People must be deliberate about refusing to post offensive content – NFVCB CEO
Speaking on the efforts of the Nigerian Films and Video Censors Board (NFVCB) to bring sanity to the media space, the Chief Executive Officer of the agency, Alhaji Adedayo Thomas, told Sunday Telegraph that despite the blessings of technology, it can’t be detached from the reason there’s an upsurge in offensive content. Thomas, however, said the NFVCB is doing a lot in the area of inter-agency collaborations and sensitization of stakeholders to stem the tide. “We are working with YouTube, Facebook to pull down videos that are not worth watching. We can’t rule out the role improvement in technology has played in the rise of distasteful videos. I listened to the Portable’s “Kuku do ritual”, I think the NBC has banned it. We can only come in if there’s a video to the song. But we also do a lot of sensitization among stakeholders. People have to be deliberate about refusing to post offensive content. You know everyone has a phone now. With your android phone, you can do a lot and that’s why we would be having a lot of engagements, especially with students in higher institutions of learning,” he said.
We encourage good works but won’t distort ‘creative intent’ – PMAN President
In a chat with the President of the Performing Musicians Association of Nigeria (PMAN),Pretty Okafor, he stated that though it was the duty of PMAN to encourage every musician to release good works, it does not have the power to distort anyone’s ‘creative intent’. “PMAN doesn’t have any internal control mechanism. PMAN is not NBC.
It is not PMAN’s responsibility. PMAN is about welfare and protection of musicians. It’s not a lyrics or negative song management agency. As a musician, you do not have the right to tamper with anyone’s creative intent. You don’t have any right to distort anyone’s creative intent. “So, if the government feels any song is offensive, they are the ones to deal with it. But our duty is to encourage every musician to release good works. And those good works could depend on your style of creativity, your manner of delivery but we don’t get involved in stopping someone’s creativity.
☆ ☆ ☆ ☆ ☆
Written task 1 =>
According to the article on offensive content, which platforms is the NFVCB working with to pull down videos?
Written task 2 =>
Rewrite everything in the article on offensive content from "We encourage good" down to "is not NBC.", putting "artistic intent" in place of "creative intent".

Supplied data =>
☆ ☆ ☆ ☆ ☆
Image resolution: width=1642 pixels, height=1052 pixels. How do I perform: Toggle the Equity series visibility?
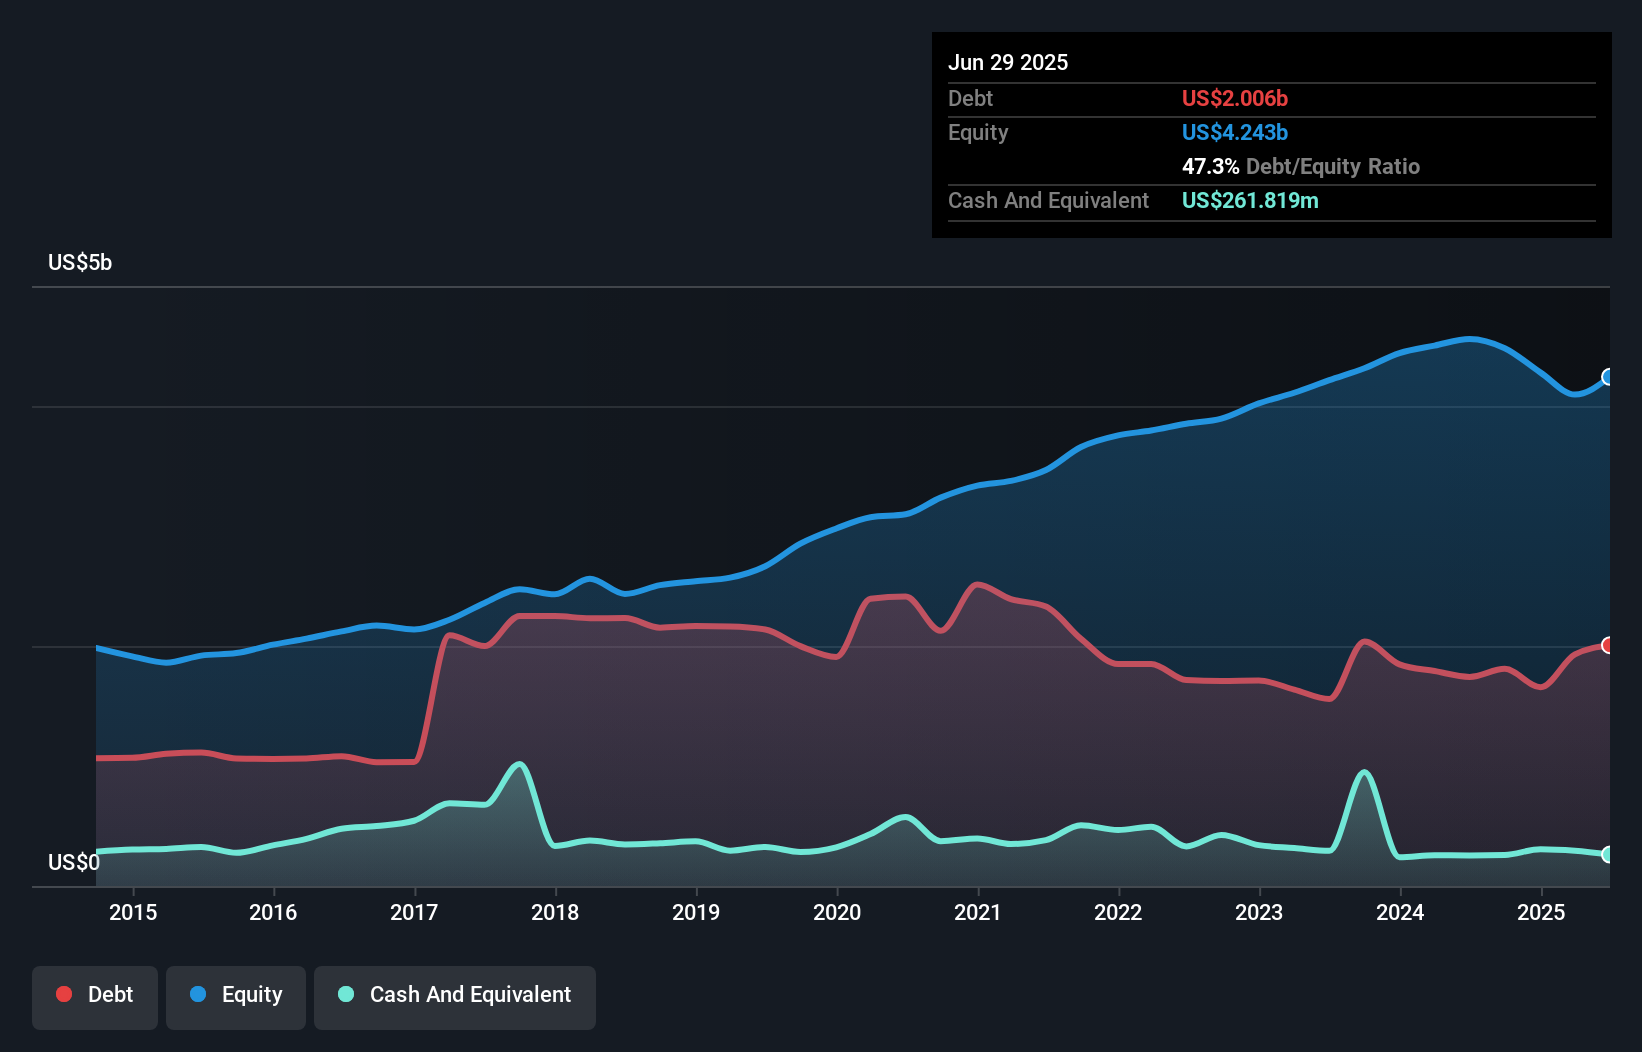[x=235, y=995]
☆ ☆ ☆ ☆ ☆
Correct answer 1 =>
YouTube and Facebook.

Correct answer 2 =>
We encourage good works but won’t distort ‘artistic intent’ – PMAN President
In a chat with the President of the Performing Musicians Association of Nigeria (PMAN),Pretty Okafor, he stated that though it was the duty of PMAN to encourage every musician to release good works, it does not have the power to distort anyone’s ‘artistic intent’. “PMAN doesn’t have any internal control mechanism. PMAN is not NBC.